I could not have built the relationships I did, nor been as successful as I was doing "Key Leader Engagments" once or twice a week. I spent all of my TIME with my counter-parts. It was not a statement intended to point out faults with timelines, national policy, strategic decisions, campaigns plans, or anything else.
Like I have always said, I am a tactical combat leader.

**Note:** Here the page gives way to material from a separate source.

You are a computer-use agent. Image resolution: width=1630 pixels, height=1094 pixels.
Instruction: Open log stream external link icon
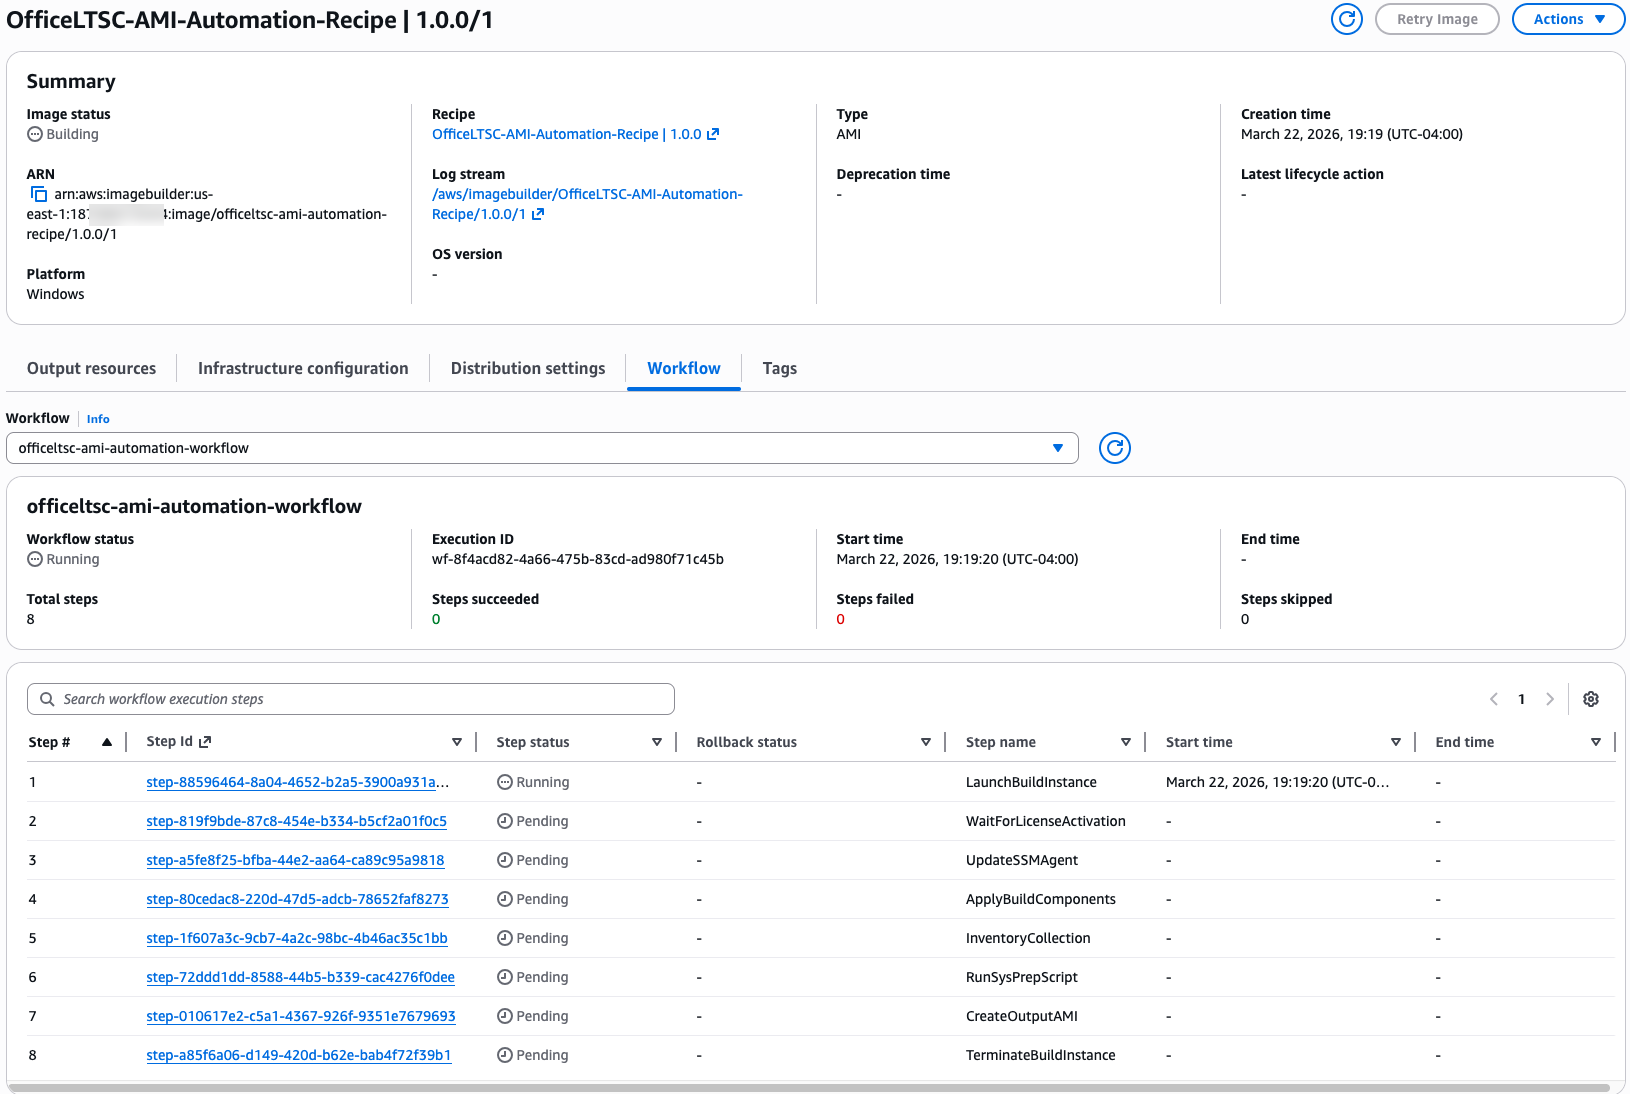(538, 214)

Period.
Wish you had been at the COIN Symposium yesterday.
It would have been nice to have debated this with you face to face.
Take care and good luck.
STRENGTH AND HONOR
Jim Gant
Why do we need to take such maximalist military measures suggested by phrases like "consistency, continuity and commitment" when the President's stated political objectives for the US military in Afghanistan are actually quite limited?
Strategy demands otherwise thinking but we continue to burry ourselves in the tactics and methods of nation building.
Excellant article.
My limited experience in Afghanistan with "Sitting Bull" and Col Dhafer (the Iraqi National Police Quick Reaction Force Battalion Commander who I fought with for 15 months in Iraq in 06-07) was this: the personal relationship made the profesional relationship stronger and vice-versa. It has a vey powerful synergistic effect. In both cases, the relationship was cemented by not only the threat of extreme violence against our common "enemy" but the the willingness to carry this threat out - daily.
THERE IS NO REPLACEMENT FOR FIGHTING ALONGSIDE YOUR COUNTER-PART.
Once again, great article.
"Consistency, Continuity and Commitment" that is what we owe our host-nation parteners.
STRENGTH AND HONOR
Jim Gant
This article flows well with the recent writings of Nate Springer and Jim Gant. I would only add that developing the personal and professional relationships are a dual-pronged approach. The former should assist with the latter.
Done successfully, the conditions are set to 'manage ones environment as suggested by William McAllister.